RECORD: 6.4kg, B Herbert, Lake Pupuke, 2006
Koi Carp are an ornamental strain of the common carp found throughout Europe and Asia. They were first released "accidentally" here in the 60's and since then they have gained a strong foothold in New Zealand fresh-waterways. Of debatable eating quality, koi carp look like oversized goldfish. They come in a huge variety of colours ranging from all white to all black but usually have some gold in them and some black markings. They are a coarse fish which means that they have large scales and may grow up to 20kg. A very oily fish, carp makes fantastic berley and bait and this is the fate of most speared fish.
Carp are designated as a noxious pest because of the damage they cause to native water plants and animals so kill 'em all!

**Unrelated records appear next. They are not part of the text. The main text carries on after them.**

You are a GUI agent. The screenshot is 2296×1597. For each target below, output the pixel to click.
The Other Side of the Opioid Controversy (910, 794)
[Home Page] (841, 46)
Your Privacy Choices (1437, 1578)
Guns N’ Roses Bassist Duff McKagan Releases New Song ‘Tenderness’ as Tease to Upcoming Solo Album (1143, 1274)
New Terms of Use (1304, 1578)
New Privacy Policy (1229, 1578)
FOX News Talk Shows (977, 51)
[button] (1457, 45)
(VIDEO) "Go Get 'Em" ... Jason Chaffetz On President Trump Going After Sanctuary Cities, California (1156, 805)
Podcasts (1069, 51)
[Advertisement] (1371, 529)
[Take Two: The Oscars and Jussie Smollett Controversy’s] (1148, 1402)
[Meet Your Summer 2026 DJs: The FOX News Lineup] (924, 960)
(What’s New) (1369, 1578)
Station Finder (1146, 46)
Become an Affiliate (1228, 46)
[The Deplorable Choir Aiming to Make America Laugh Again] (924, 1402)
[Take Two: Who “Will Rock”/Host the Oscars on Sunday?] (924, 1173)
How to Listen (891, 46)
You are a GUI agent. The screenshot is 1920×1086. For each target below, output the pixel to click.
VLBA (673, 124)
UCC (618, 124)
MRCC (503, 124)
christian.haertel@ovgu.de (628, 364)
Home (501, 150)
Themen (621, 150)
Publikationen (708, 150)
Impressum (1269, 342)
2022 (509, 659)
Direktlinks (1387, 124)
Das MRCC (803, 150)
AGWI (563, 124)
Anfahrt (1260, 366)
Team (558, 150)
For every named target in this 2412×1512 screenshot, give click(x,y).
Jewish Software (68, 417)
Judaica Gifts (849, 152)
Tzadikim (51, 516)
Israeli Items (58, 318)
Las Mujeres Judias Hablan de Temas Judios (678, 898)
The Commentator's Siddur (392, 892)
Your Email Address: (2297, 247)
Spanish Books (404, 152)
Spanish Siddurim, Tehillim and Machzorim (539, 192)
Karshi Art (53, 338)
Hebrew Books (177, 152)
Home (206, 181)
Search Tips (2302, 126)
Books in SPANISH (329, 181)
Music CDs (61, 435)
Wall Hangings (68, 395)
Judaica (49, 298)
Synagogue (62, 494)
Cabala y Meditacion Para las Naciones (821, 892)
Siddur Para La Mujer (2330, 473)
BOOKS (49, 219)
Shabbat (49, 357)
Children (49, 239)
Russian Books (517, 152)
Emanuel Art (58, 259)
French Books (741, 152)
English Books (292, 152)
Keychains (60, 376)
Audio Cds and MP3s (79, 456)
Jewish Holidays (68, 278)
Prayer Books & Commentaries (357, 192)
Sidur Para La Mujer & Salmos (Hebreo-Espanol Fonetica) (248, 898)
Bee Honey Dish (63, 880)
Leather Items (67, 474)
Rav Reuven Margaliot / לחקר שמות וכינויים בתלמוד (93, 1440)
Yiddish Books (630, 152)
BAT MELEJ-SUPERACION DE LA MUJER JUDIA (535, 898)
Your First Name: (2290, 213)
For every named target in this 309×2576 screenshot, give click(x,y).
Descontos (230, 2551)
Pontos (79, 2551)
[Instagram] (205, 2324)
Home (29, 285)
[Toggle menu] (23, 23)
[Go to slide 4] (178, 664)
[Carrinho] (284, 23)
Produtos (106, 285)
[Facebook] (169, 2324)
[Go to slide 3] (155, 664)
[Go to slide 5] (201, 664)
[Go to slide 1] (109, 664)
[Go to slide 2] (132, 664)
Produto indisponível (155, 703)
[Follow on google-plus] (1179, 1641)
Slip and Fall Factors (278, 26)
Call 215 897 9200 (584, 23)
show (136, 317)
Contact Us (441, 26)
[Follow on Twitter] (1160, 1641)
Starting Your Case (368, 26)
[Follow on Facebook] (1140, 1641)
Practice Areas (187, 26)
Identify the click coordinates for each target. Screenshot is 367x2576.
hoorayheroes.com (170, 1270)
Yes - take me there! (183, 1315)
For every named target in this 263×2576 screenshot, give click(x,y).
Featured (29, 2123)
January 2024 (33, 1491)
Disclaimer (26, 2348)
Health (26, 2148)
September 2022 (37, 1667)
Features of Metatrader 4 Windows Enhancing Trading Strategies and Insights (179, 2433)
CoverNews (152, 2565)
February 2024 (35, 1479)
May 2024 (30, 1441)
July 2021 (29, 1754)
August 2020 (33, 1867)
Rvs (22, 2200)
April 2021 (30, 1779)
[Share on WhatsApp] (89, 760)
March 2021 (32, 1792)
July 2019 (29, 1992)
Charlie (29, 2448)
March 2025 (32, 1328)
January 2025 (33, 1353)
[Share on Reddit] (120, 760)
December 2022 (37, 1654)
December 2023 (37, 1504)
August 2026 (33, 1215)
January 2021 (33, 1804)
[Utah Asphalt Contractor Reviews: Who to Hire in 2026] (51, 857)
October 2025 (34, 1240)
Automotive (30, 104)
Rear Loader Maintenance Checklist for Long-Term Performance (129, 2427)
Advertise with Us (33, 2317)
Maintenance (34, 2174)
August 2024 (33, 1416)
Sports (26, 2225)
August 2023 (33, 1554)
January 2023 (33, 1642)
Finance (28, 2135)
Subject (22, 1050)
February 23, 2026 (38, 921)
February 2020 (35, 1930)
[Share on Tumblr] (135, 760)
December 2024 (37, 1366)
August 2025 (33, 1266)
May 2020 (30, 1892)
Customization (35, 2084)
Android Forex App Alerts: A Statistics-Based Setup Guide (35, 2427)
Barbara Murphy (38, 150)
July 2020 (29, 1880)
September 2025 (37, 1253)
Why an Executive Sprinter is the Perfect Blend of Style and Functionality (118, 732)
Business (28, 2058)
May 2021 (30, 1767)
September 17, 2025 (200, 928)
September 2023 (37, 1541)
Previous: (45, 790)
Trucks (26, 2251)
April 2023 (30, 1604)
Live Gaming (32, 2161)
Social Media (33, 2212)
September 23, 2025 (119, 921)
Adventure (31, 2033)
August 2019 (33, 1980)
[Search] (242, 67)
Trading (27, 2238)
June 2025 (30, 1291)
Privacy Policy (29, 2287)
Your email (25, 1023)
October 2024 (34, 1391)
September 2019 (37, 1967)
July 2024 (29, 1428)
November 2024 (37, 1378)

FEEDING HABITS AND HABITAT:
In New Zealand carp are only really found in any numbers in the Auckland and Waikato areas. They live in slow-moving or still fresh water and can tolerate very poor water quality. As omnivores they eat basically anything from weed, to insects and small fish. It is the way that carp feed that causes the greatest damage to our waterways. Carp feed like vacuum cleaners sucking everything off the bottom and spitting out what they don't want through their gills (like sting rays). This dislodges plants which are unable to re-establish themselves and covers the bottom with discarded sand and mud etc, muddying the bottom and reducing water quality. In Auckland the main populations may be found in Lake Pupuke and the adjoining Smales Quarry Lake and the lakes around the Chelsea Sugar Factory.
Carp are pretty dumb really and don't easily spook. Probably the hardest part of spearing them is braving the water they live in that is generally cold and dirty. The murky water can also make spotting them difficult.
Here are some words of wisdom from Blair "the carp slayer" Herbert:
"Theres 2 easy peasy ways to get fat old koi carp:
1) Swim in the shallows and find clearings in the weed, spend a wee while studying the fringes of the clearing as the carp are usually just hidden in the weed and any movement will give them away.
2) Walk along the banks of the area you want to dive and study the bottom til you spot a carp then jump in and nail it.
You can improve your chances by pre baiting an area for a few days prior to actually diving. Things like bread dough and canned corn work well."